TheWiggman said:
I have a genuine FOTEK 40A and ripoff 25A with a new one in the mail.
http://www.fotek.com.hk/solid/SSR-1.htm
Still struggling with the idea that the Chinese are ripping off their already low quality products.
Lol, yeah it's a little ridiculous. Still, there are a lot of businesses in China and some good stuff - so lots of business opportunity I guess.
Looks like a <10ms response time to turn on. This should actually be the time for the LED in the photocoupler to turn on, and the photoresistor (or whatever) tu pick this up and send voltage to the AC zero switching circuit.
At 50Hz, a half wave is 10ms. So as long as your PID signal it holding ON when the signal gets to the zero crossing detection, it will turn on the element. If it's then OFF within the half wave, it will only turn off at the next zero crossing, so a period of 10ms. That's zero switching and 50Hz, not really an SSR spec.
So really, if you have a 10ms on signal and an 8s response time, even if it gets the signal early it should still be responding (8ms passed), on (from the input) and going past a zero crossing, so the element turns on.
So what if the input signal is less than 10ms, say 8s? Is the response time were 6s, you've got 2s of overlap to get that zero crossing in and 10ms of element time. But you could also miss it completely - with your input off before the zero crossing.
So, really, your minimum input time should be something like 12ms. How's do you do this?
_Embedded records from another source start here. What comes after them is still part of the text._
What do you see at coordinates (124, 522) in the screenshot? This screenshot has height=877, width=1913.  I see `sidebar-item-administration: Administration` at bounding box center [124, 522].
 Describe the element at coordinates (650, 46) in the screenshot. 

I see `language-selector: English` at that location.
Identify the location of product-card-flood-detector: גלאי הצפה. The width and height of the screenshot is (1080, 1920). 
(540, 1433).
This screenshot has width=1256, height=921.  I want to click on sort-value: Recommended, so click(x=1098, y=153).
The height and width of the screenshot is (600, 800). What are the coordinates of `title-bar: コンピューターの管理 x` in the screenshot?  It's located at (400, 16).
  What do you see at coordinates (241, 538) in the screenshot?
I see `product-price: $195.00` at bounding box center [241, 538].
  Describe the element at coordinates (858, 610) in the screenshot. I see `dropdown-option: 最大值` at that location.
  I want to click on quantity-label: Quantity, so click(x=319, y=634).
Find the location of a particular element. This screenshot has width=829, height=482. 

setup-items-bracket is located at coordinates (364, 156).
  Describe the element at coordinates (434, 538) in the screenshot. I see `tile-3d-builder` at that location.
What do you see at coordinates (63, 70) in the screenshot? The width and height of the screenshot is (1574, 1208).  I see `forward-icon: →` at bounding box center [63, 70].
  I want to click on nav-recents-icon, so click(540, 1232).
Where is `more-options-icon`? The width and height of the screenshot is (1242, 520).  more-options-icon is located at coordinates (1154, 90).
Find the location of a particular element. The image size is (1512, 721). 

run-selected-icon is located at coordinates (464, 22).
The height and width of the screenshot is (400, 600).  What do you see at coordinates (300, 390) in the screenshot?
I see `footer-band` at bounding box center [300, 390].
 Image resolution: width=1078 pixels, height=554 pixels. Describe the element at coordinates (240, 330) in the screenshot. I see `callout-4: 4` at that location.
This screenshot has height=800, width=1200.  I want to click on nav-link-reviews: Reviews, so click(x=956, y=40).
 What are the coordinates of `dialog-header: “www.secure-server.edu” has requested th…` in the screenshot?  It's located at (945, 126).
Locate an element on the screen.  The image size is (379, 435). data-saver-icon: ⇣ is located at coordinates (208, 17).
Probably a few things to consider:
-you can keep the PIDoutputlimits to (0,255) (doubles) and recognise that for certain outputs it won't turn on the SSR
-You could set the outputs to (1,255), and the slice/window to be whatever 1/255 would be to equal 12ms (3s would benefit appropriate)
-you could multiply the output by 2.5 to normalise the 0-255 to 0-100, but I would recommend rolling the gain back to 400-500.
There are probably some other things too - but basically any output at the moment that is less than 10ms probably won't do anything.